Churchill dove into history. He wrote his four-volume, million-word masterpiece Marlborough between 1933 and 1938, while his colleagues disarmed Britain and he was the lone, almost powerless voice warning against it. This deep dive into history helped prepare him for Britain’s darkest hour.
Henry Steele Commager wrote this about Churchill’s famous ancestor and Britain’s most decorated general: “The hero was a man after Churchill’s heart: the greatest soldier in the annals of the race, ever victorious and ever magnanimous …. But the theme was more than biographical; it was nothing less than the theme of the struggle for Europe” (emphasis added).
This was more than a work of history, said one British historian. This was a biography that changed history. When Churchill finally came to power in 1940, he was prepared for battle. The story from his nation’s glorious past—a story he knew well—continued living right into the present.

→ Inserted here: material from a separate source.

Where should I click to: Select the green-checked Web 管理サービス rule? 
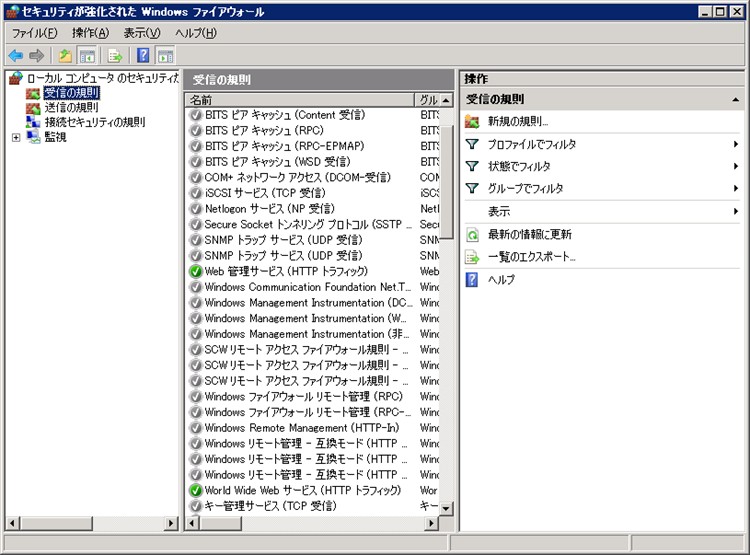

Winston Churchill was advised, inspired and motivated by giants of history like Moses and the duke of Marlborough.
Whether or not he knew it, the history of the Israelites recorded in Exodus was literally personal to Churchill, and not just because the British needed supernatural deliverance. Just as Marlborough was, the Israelites were in fact his ancestors.
In fact, the Israelites are your ancestors. Their history is your history. This is true of those who physically descended from the Israelites (mainly the modern English-speaking peoples), but it is also true in a spiritual sense of those who are in God’s true Church, “the Israel of God” (Galatians 6:16). As a Trumpet reader, you are in close contact with that Church. It is possible you could be among those few whom God is calling into it.
The Bible clearly establishes that God’s Church is spiritual Israel. The history of the Church and the history of its predecessor, physical Israel, is the most important history you can study. This is especially true as we face the unfolding crisis. You are going to need every bit of true, deep, actionable history you can get your mind on.
Like Churchill, we are living in historic times. It is time to drop the distracting smartphone apps, the gaming, the frivolity and dissipation. It’s time to devote your precious hours to serious pursuits that could very well be life-saving pursuits. It’s time to become part of something bigger than yourself. It’s time to become part of history.